While the Bok House land is vacant, Bangunan Angkasa Raya is believed to be still occupied.
Sunrise said last month that the planning for its project was still in the preliminary stage. It has completed a market study on a suitable development for the site and is in the process of selecting the architect for the job from among five renowned international architectural firms.
According to Previndran, Dijaya is paying a fair price for the Bok House land but the tract is at a disadvantage compared to Sunrise’s corner plot, which is not only closer to Suria KLCC but also commands an unobstructed view of the Twin Towers.
He says there is a perceived premium of about 15% to 20% for a view of the Twin Towers. Studies his company conducted reveal that for both local and international property buyers, proximity and accessibility to the Twin Towers and Suria KLCC are important, with views of the Towers being a bonus.
Previndran also points out that Kuala Lumpur City Hall tends to consider a corner building a landmark and thus approves a higher plot ratio for it. Even at the standard KLCC plot ratio, the Sunrise project will block views of the Twin Towers from Dijaya’s building.
Dijaya’s managing director Datuk Tong Kien Oon says he is aware of this. The company, he adds, will be focusing on the proximity and accessibility of the land to Suria KLCC. Dijaya is planning to build a boutique hotel with serviced apartments on the land.
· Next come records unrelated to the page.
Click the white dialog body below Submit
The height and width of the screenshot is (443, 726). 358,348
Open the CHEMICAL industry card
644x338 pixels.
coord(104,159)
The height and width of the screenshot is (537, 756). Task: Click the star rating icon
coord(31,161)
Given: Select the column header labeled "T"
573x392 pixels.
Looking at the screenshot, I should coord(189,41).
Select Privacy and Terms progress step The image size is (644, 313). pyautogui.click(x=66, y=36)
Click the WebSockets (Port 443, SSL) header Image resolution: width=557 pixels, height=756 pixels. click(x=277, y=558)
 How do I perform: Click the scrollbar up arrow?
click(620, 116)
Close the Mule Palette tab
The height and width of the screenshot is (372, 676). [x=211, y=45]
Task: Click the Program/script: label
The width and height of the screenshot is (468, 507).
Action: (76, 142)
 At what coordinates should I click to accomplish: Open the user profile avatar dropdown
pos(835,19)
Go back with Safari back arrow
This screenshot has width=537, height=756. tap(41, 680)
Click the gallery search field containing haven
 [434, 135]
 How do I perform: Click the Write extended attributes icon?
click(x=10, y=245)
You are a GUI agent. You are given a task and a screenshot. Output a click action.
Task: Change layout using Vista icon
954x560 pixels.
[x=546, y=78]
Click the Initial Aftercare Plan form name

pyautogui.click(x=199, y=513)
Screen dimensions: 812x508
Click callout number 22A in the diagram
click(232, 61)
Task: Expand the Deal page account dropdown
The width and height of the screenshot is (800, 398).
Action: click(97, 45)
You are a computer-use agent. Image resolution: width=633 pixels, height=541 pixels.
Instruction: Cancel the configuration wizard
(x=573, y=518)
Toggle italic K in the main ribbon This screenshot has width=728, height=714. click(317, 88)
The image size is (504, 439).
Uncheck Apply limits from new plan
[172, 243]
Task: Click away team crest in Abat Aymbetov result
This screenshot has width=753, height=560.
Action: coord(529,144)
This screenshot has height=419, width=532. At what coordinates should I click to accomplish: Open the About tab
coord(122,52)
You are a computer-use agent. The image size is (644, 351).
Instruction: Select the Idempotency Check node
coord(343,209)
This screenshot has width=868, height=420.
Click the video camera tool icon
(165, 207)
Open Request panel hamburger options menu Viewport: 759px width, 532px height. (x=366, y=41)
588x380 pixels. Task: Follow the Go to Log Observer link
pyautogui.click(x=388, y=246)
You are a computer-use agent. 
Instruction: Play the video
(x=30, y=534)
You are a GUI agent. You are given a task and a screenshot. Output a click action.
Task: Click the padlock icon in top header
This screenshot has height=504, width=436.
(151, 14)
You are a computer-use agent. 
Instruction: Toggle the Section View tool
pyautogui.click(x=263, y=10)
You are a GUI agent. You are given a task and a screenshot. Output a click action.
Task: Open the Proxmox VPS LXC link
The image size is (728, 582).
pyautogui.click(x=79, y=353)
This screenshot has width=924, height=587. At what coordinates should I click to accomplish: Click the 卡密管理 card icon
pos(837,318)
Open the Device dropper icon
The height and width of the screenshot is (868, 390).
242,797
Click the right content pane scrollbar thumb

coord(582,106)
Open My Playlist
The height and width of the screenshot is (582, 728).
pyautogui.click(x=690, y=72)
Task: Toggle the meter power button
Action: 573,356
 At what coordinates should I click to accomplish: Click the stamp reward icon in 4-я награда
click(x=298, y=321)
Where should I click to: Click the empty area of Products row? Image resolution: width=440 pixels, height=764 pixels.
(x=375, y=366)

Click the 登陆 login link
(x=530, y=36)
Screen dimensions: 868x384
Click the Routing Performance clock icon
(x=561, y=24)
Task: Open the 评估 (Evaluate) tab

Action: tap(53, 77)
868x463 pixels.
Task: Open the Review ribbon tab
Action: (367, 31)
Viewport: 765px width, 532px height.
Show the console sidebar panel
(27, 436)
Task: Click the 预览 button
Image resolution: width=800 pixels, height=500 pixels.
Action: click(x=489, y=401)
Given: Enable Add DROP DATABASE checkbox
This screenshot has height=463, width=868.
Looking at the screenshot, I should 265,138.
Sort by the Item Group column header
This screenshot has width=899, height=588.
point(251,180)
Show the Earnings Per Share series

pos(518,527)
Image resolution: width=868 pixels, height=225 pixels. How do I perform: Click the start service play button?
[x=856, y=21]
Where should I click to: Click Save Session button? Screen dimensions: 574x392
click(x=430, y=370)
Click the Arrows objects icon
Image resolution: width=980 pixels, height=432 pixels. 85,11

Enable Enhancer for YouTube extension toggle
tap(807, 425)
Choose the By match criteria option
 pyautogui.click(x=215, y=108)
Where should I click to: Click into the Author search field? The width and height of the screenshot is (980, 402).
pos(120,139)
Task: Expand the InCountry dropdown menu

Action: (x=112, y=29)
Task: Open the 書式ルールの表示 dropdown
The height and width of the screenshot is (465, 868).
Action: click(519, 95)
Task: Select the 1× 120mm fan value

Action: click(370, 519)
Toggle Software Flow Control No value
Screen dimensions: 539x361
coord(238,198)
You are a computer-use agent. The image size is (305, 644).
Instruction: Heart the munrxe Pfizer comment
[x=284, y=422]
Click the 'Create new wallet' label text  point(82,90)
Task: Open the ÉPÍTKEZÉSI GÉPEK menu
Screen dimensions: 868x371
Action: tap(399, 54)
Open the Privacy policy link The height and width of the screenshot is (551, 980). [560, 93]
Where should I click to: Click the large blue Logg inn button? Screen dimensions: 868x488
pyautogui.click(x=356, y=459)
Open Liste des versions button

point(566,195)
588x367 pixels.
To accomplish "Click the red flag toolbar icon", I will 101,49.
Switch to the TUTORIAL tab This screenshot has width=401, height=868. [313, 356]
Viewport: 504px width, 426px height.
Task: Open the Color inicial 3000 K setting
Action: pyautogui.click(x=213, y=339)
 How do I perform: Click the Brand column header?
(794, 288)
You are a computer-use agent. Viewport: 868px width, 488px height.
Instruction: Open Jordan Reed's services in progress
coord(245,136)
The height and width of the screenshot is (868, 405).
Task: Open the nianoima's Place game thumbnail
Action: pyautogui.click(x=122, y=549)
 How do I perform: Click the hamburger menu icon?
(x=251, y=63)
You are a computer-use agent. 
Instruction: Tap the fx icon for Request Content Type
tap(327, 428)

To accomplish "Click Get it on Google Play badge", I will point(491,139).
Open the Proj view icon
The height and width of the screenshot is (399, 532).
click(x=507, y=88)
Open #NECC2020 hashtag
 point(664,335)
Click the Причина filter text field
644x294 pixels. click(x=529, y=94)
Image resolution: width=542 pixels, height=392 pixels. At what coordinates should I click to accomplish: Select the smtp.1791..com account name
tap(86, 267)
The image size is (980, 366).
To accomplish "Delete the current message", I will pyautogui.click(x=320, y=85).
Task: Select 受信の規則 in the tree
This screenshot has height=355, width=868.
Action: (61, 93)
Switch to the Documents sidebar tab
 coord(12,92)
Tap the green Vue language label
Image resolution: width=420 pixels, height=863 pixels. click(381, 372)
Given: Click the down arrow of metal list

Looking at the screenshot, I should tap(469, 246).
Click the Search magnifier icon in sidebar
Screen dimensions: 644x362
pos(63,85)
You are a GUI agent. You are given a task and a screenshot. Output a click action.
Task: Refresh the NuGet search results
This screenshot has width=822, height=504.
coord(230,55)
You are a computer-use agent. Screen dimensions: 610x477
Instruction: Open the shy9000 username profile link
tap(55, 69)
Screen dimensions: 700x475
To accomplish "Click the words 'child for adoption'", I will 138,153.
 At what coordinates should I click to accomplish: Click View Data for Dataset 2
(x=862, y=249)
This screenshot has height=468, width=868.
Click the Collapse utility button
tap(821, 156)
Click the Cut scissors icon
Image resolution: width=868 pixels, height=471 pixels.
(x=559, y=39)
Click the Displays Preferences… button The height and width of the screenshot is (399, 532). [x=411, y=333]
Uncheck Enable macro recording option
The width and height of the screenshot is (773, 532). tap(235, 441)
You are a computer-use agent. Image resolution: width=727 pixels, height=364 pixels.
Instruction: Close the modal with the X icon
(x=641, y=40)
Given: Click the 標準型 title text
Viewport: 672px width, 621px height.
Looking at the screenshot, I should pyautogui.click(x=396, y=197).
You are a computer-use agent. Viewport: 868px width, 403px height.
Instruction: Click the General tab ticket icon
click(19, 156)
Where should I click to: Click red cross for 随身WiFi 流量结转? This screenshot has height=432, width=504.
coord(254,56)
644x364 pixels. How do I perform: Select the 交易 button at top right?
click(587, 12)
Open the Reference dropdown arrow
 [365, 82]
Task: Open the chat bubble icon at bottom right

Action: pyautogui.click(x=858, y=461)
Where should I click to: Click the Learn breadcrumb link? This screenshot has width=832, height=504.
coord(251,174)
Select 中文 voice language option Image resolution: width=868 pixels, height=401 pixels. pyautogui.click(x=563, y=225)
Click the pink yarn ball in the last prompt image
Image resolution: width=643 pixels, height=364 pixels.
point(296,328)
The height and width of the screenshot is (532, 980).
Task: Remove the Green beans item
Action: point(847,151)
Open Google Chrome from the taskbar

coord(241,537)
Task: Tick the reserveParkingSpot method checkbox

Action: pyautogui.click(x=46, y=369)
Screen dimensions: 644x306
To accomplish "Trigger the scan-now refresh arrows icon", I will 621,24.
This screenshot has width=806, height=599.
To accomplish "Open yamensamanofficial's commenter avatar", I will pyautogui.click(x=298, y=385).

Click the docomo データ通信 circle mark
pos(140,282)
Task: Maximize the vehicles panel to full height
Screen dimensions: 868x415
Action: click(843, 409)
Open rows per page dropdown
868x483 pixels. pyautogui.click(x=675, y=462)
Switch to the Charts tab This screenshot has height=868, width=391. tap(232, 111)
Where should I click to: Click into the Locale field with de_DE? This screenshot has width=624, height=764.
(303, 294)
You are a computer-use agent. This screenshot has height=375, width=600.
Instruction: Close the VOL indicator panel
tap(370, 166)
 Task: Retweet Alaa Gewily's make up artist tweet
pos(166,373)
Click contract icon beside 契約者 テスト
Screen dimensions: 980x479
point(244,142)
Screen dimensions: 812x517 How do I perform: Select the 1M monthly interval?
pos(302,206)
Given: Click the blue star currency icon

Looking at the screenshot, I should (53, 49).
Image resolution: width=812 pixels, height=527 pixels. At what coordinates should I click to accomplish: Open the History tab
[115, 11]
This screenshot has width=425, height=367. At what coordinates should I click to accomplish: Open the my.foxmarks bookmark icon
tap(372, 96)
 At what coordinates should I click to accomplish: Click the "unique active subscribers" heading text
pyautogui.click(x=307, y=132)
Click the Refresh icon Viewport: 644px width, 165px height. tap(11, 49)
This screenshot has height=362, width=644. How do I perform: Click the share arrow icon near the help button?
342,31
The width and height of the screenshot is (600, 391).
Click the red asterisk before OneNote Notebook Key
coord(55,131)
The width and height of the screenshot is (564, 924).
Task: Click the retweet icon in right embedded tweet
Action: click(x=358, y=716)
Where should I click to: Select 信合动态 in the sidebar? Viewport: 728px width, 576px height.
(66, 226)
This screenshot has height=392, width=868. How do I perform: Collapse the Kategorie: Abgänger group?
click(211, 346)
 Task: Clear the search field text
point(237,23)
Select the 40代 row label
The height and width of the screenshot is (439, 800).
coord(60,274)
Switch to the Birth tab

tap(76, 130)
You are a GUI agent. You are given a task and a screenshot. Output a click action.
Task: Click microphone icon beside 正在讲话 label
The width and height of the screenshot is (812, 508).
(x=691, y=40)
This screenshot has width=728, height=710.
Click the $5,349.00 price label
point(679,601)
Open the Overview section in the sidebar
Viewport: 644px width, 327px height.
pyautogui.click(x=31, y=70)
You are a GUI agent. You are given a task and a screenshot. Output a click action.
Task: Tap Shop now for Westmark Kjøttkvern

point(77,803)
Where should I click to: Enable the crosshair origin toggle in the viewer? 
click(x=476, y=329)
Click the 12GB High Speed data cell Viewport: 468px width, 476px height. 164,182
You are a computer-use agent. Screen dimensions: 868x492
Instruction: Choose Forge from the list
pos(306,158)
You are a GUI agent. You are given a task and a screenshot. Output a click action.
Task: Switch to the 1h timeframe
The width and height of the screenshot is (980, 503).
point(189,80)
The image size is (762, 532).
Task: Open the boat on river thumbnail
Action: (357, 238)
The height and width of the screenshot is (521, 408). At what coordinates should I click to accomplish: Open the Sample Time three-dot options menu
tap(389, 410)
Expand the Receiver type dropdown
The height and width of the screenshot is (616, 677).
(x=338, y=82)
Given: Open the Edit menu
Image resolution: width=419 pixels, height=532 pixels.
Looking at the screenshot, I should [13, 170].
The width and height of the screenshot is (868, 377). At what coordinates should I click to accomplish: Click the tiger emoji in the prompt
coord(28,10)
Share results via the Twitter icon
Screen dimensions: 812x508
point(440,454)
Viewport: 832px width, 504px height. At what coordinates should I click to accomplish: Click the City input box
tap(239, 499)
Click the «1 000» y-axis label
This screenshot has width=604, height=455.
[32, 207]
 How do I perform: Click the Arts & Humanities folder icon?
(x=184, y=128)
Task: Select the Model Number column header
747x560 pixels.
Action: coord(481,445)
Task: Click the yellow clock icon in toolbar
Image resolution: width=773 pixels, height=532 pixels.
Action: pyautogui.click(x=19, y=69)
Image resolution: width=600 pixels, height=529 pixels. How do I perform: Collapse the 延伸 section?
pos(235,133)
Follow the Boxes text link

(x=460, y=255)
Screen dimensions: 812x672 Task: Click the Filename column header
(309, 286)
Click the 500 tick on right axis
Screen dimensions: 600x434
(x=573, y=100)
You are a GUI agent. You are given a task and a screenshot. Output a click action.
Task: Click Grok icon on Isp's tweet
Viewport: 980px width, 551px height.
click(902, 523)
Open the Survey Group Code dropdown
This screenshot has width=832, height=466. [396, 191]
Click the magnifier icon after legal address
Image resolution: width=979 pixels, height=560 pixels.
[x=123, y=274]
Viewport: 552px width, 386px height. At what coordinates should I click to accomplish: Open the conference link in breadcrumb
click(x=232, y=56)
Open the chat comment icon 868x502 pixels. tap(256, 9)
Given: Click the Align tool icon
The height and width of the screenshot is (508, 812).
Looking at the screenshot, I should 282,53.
“We are already talking to architects; we hope to firm up details and get the project off the ground as soon as possible — hopefully, by the end of next year,” he says, adding that the land deal will only be completed in February. “We certainly don’t want to sit around and wait,” he notes.
Meanwhile, Dijaya has made a cash call, which is expected to rake in anything between RM80 million and RM120 million. The corporate exercise is also expected to be completed in 1Q2010.
While Sunrise is synonymous with luxurious condos in the exclusive Mont’Kiara address, Dijaya is well known in the Petaling Jaya area for its Tropical Golf & Country Resort, Tropicana Indah Resort, Tropicana City Business Park and Tropicana City Mall projects.
Like for Sunrise, entry into the KLCC property arena will give the Dijaya brand a strong boost. Many developers — those in the top tier and those that want to be in the top tier — are eyeing KLCC, says Previndran. “Having a landmark and successful KLCC development is a who’s who claim!” he adds.
On the timing of developing in the KLCC area, Previndran expects the market to pick up in 3Q2010 before going into a mini-boom in 2011. “Land prices will remain stable and inch up after the coming Chinese New Year. These will not be speculative rises but sustainable movements.”
In another development, the KLCC condo market can expect a future supply of about 3,500 units from about 14 projects that have been launched or are now under construction. At least four of these are expected to be ready in 1Q2010 and another two in 2Q2010.
Savills Rahim & Co International Real Estate Consultants (agency department) managing director Robert Ang is less bullish about the KLCC property market. He says while there has been a return of interest in development land, KLCC condo sales have not been doing well. The office segment in the KLCC area has also been performing poorly, he notes.
However, he agrees that the Bok House land is a good buy because there are few such tracts left on the market today.
This article appeared in Corporate page of The Edge Malaysia, Issue 783, Nov 30 – Dec 6, 2009.